Entries taken from a collection:
* * * * *
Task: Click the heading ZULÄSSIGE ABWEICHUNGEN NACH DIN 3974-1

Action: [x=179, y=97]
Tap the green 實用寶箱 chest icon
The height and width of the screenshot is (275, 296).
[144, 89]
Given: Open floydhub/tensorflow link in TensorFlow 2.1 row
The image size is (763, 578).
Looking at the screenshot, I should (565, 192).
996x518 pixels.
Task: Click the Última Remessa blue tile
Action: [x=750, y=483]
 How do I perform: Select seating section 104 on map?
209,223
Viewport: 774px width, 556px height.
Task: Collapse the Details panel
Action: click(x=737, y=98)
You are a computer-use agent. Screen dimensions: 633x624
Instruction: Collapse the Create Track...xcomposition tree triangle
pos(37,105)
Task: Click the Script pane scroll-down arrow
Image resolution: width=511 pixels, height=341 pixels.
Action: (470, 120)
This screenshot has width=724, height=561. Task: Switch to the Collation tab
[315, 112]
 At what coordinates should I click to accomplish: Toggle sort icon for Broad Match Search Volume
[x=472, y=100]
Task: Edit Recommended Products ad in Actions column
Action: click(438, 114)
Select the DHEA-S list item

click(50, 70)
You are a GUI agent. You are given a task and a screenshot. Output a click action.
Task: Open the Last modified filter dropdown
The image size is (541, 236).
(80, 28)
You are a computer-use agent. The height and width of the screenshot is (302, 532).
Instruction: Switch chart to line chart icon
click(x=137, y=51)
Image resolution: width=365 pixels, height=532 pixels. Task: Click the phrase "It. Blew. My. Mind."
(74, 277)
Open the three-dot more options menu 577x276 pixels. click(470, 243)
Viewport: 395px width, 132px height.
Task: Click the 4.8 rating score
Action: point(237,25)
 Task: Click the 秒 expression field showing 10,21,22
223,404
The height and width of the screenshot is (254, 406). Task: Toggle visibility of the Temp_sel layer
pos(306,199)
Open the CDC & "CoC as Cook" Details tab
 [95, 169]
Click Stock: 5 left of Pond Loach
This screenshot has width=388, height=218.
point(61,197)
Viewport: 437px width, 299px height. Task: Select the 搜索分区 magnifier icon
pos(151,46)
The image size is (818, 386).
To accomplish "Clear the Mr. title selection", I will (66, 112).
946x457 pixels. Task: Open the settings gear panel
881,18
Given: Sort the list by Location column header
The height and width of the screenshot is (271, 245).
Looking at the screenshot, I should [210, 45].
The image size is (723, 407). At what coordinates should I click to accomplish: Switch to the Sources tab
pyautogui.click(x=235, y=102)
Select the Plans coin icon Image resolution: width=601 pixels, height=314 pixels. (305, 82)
* * * * *
Problem: In the records above, find each line with the word "computer" and copy it out.

Answer area:
You are a computer-use agent. Screen dimensions: 633x624
You are a computer-use agent. The height and width of the screenshot is (302, 532).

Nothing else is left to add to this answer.